I am trying to make a Christmas letter with text and pictures. The pictures are texted to me and I proceed to email them to my openSUSE Tumbleweed session as I have done for many years. I save the file as a .jpg file. It fails to open in LibreOffice writer with the error message, “Image Filter Not Found.”
Gimp will not open the file. It gives the error message, JPEG image plug-in coult not open image. Also gives the message “Not aJPEG file: starts with 0x00 0x00”
Gwenview opens the file just fine, but doesn’t let me change its filetype.
It seems that maybe the file is a .heic file type.
Any ideas how to get my pictures into LibreOffice?
If it is indeed an heic file, you might install the heif-examples package from Packman to get heif-convert, which I’m led to understand can do the conversion.
But use file as hui suggested to determine what the file actually is first - heic is more commonly used by Apple than Android, from what I understand.

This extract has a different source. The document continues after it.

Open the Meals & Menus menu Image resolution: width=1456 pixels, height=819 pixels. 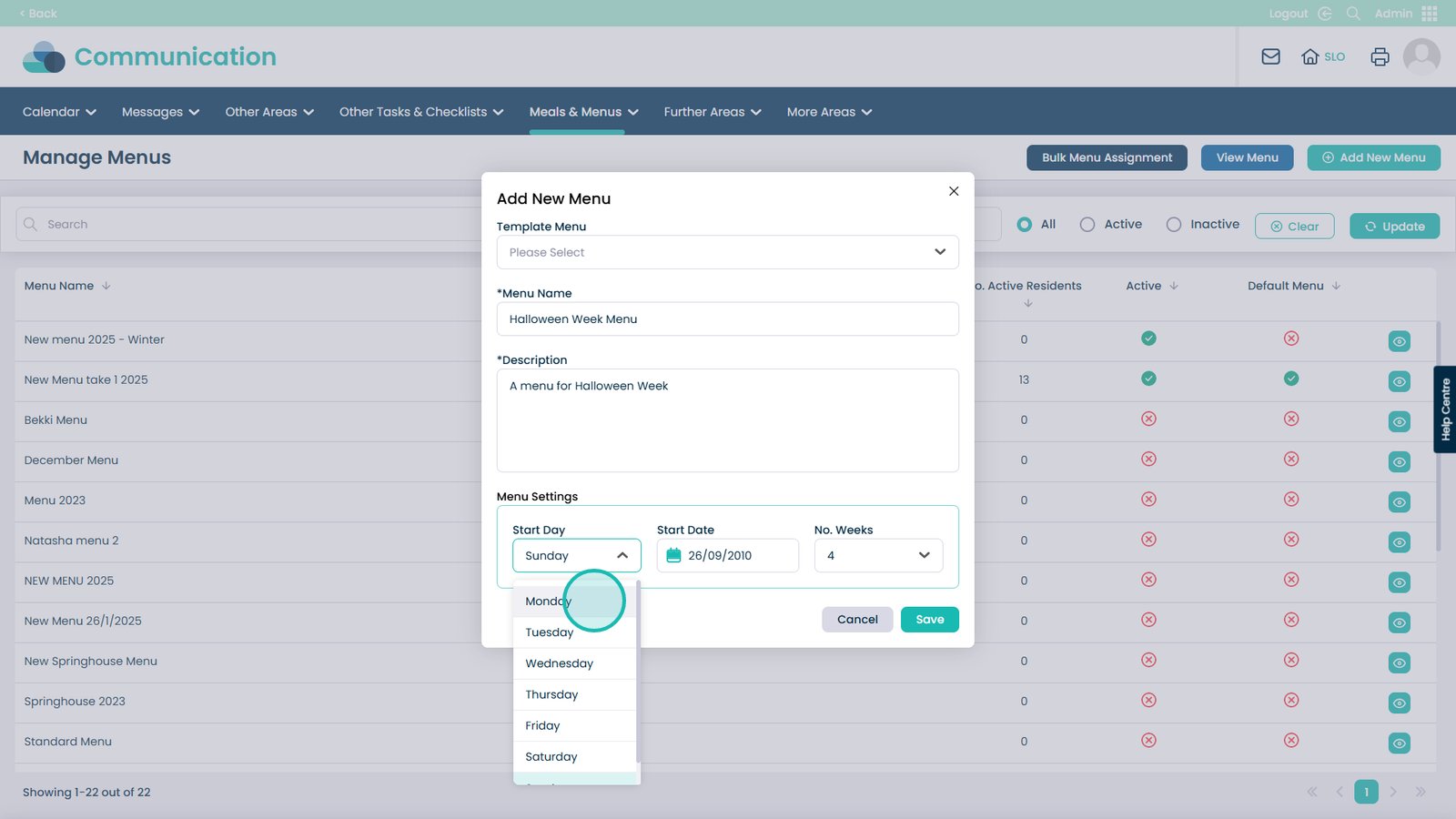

The files came from text entries on my phone. I emailed them to my openSUSE system. Perhaps something corrupted them along the way, but FILE identified them as heic files.
All the way along the download and storage, you seem to do something totally wrong. Why do you save a heic file as jpg? You can’t convert an image file simply by renaming. That is also the reason why some apps like Gimp complain that the file is not an jpg.
But did you check that you have the heif/heic packages installed? On my machine as example following packages are installed:
For GIMP, you also need the “gimp-plugin-heif” package from the Packman repositories.
If you’re using the KDE Plasma desktop then, the KDE application “Krita” can handle High Efficiency Image Format (*.heif, *.heic) files and, save them as JPEG files.
BTW, Krita can also handle AV1 Image Format (*.avif) files …
The appearance of .heic files is a new feature on my phone. I did it wrong because it was always a .jpg file. Since linux uses file types more than my phone, I added the .jpg suffix without thinking. When things started failing, I decided it was time to start thinking and asking questions.
Thank you all for your help. My Christmas letter can now go out with pretty pictures!